== PASSAGE SHOWN ==
=====
My friend Hannah wrote a piece on grief
I've written before that this month, this season, has been very introspective for me. A lot of looking inward, using my hands to sort through the mess inside of my chest like scooping the seeds and stringy guts out of a pumpkin when I was little.
There have been many cups of tea, many words whispered late into the night and written down in the margins of my biology notes, in notebooks and typed into my computer, much yearning coming from this heart of mine.
I become fierce, howling at the moon.
Even with years of practice, I'm still not that great at doing grief.
Even with all these years behind me, I still feel like a pioneer, turning up the soil with my fingers, marching through uncharted territory, each step timid and shaky.
It is in these days I've been listening to the same song on repeat, often crying through the whole thing, drinking coffee black and tea because someone told me that tea makes you happy. I've been sleeping a lot, because someone else told me that sleep makes everything better, and I'm learning he was right about that, even if he was wrong about a lot of other things.
I'm taking on the role of a pioneer.
=====
== DATASET ==
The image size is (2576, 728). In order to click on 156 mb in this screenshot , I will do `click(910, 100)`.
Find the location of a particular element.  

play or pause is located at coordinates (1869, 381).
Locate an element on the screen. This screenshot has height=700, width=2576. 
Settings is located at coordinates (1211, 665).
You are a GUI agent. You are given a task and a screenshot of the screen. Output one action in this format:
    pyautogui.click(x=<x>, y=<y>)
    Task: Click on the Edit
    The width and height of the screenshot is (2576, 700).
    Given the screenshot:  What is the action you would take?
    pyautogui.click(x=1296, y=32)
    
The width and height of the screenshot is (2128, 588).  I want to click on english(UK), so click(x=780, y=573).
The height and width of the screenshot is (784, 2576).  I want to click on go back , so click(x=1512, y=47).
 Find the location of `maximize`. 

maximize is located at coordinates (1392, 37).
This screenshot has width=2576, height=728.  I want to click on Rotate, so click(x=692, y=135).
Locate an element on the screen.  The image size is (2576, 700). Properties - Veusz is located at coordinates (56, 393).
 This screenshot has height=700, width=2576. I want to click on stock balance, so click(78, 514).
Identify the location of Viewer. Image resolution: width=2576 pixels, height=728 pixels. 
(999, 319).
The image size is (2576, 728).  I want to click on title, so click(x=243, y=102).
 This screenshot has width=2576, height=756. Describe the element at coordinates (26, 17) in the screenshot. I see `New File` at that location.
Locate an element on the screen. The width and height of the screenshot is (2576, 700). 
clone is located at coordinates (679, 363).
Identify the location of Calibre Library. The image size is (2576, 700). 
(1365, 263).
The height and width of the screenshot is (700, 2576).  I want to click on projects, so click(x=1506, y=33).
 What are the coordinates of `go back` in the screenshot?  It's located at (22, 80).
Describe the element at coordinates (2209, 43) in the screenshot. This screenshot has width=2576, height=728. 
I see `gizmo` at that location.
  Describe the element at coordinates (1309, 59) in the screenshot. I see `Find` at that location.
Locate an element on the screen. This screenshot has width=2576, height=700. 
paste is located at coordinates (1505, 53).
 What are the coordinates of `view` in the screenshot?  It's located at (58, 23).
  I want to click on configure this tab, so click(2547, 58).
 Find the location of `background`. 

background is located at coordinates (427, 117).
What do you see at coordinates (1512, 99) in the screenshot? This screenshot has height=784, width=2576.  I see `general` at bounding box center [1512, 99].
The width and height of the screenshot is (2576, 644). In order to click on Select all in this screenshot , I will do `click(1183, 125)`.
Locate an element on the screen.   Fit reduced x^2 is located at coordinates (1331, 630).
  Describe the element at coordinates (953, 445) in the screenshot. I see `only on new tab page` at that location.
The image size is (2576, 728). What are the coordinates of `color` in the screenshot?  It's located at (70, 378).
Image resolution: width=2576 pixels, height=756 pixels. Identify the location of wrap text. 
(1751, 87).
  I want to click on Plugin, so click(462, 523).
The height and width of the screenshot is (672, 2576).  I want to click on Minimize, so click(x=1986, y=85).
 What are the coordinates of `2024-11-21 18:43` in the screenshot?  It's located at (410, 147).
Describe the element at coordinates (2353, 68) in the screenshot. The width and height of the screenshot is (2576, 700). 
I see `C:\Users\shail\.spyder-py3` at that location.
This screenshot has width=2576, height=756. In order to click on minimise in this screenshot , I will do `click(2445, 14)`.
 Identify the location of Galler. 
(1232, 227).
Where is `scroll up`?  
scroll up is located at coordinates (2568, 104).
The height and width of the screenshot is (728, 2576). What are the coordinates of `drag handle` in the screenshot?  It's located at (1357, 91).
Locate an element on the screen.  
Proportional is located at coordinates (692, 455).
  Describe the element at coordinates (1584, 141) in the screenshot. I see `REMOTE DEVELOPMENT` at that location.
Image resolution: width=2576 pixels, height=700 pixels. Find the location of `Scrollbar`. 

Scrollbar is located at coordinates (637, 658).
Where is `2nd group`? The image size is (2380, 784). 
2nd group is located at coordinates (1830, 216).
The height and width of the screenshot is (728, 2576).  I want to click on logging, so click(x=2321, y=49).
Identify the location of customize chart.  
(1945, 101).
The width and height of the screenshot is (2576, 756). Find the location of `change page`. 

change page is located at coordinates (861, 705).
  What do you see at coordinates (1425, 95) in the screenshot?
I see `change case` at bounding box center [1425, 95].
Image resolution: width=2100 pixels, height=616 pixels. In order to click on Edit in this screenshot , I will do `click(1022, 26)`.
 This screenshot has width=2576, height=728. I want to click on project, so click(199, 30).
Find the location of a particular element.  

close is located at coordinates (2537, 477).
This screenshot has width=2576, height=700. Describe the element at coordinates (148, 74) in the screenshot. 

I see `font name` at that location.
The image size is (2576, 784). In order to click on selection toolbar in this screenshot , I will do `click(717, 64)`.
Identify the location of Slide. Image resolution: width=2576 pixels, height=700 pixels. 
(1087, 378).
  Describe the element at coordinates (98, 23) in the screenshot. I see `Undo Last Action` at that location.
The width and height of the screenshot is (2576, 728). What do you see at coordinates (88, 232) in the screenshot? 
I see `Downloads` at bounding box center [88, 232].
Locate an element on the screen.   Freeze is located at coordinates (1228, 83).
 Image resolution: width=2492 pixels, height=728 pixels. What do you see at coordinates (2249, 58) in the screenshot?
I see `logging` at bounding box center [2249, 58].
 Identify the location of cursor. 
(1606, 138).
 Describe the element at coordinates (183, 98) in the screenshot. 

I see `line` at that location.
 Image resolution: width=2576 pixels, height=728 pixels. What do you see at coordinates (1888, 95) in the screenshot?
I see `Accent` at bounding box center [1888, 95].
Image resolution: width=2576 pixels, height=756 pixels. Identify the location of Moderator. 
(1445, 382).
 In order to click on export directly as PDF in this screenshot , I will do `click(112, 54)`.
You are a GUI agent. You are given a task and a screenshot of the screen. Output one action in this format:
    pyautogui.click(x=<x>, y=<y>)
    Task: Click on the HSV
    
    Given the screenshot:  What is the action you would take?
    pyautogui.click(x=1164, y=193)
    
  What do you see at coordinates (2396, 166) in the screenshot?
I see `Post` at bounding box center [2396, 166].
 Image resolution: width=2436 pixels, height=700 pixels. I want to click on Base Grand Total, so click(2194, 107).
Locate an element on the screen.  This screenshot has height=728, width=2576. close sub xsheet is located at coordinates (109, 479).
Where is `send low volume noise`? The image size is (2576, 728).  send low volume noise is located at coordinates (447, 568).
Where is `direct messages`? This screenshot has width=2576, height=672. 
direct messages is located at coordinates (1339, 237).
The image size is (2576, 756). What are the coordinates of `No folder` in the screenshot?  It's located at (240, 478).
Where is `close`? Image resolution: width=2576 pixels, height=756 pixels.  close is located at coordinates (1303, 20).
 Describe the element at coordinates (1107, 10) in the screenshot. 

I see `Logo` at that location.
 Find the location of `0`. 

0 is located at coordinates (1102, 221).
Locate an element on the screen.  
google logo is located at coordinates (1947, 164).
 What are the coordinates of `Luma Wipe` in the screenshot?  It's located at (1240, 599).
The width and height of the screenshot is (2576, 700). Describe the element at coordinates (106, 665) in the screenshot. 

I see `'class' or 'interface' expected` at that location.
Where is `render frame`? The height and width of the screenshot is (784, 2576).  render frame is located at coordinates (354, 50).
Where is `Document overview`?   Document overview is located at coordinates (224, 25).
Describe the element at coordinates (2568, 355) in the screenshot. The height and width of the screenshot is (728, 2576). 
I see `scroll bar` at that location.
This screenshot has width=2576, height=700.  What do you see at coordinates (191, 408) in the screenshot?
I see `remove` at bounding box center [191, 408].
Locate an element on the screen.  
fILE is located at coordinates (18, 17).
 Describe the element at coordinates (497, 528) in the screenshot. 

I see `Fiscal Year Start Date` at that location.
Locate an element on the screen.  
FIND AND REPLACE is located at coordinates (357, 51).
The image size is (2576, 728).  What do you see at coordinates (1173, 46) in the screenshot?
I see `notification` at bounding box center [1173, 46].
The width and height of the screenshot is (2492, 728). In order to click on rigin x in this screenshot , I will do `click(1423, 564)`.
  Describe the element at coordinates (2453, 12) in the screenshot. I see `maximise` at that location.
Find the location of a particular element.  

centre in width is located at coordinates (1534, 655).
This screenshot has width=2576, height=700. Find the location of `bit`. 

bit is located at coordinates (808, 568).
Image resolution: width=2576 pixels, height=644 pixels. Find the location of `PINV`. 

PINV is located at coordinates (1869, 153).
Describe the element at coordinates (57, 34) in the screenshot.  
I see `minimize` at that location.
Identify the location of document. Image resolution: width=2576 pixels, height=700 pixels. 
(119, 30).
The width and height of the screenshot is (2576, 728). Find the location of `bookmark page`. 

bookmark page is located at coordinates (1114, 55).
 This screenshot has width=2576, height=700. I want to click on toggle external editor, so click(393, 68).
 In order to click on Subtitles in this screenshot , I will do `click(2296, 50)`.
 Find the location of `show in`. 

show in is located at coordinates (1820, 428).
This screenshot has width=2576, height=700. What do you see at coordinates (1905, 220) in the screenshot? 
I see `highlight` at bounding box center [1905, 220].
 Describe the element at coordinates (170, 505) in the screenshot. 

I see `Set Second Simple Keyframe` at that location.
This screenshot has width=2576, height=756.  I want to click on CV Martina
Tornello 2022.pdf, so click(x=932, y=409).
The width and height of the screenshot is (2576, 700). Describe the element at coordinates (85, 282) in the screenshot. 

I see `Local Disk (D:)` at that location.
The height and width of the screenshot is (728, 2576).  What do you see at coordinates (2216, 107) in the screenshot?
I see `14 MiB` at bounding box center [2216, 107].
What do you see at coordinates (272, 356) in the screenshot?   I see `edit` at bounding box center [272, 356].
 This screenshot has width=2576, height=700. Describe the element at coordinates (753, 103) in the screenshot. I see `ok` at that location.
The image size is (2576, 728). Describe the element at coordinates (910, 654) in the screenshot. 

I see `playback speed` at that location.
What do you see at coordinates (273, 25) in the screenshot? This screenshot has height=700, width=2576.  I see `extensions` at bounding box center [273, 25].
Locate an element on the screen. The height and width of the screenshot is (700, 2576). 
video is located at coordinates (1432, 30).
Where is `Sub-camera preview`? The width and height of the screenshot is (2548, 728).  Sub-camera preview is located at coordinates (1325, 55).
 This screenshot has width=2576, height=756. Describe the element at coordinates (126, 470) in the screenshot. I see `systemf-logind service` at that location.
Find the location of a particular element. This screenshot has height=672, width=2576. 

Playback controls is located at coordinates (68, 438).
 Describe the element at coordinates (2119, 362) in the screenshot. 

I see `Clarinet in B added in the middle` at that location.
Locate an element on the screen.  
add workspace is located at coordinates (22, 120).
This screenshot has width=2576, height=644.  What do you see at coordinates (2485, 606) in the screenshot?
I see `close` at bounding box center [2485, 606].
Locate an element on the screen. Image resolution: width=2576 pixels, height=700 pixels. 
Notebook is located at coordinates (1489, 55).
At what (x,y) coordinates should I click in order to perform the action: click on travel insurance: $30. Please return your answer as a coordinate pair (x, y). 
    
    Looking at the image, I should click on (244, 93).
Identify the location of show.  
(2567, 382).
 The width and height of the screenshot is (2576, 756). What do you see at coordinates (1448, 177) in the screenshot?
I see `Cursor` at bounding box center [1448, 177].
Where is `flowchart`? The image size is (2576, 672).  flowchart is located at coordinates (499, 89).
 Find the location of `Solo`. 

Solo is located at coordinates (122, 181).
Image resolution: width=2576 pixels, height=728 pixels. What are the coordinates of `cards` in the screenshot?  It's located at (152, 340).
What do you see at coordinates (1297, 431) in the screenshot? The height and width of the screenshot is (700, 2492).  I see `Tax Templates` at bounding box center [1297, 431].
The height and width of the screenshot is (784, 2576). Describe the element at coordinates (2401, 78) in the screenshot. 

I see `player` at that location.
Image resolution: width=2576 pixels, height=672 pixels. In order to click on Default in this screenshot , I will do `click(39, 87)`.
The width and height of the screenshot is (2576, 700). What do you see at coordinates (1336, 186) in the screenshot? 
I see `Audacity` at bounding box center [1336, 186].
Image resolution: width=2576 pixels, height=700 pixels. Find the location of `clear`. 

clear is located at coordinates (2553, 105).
=====
== INSTRUCTIONS ==
A) In the passage on grief above, rewrite the paragraph beginning "It is in these days" more briefly, keeping its main facts.
B) Resume the passage on grief after its final line, carrying on in the same voice.

== ANSWERS TO EACH TASK ==
A) Lately I've been playing the same song on repeat, usually crying all the way through it. I've been drinking black coffee, and tea because someone told me tea makes you happy. I've also been sleeping a lot because someone else said sleep makes everything better. I'm learning he was right about that, though he was wrong about a lot of other things.

B)
Pioneer: one of the first to settle in a territory, a plant or animal capable of establishing itself in a barren or open area
I've been moving slowly, writing much, discovering that sometimes there isn't an answer for everything. I've been taking shaky steps towards the future, towards this uncharted territory, when all I want to do is run the other direction, fast.
I've been here before.
Here being in this state of grief, this state of not knowing, this state of fear, this state of not feeling like you belong anywhere.
It feels like stretching, pulling, tugging, shifting, like the world is turning too fast and all I want it to do is stop.
I don't know what's coming next, and I'm not going to pretend I do. I don't know when this season of grief will end, when the sun will rise after a long night.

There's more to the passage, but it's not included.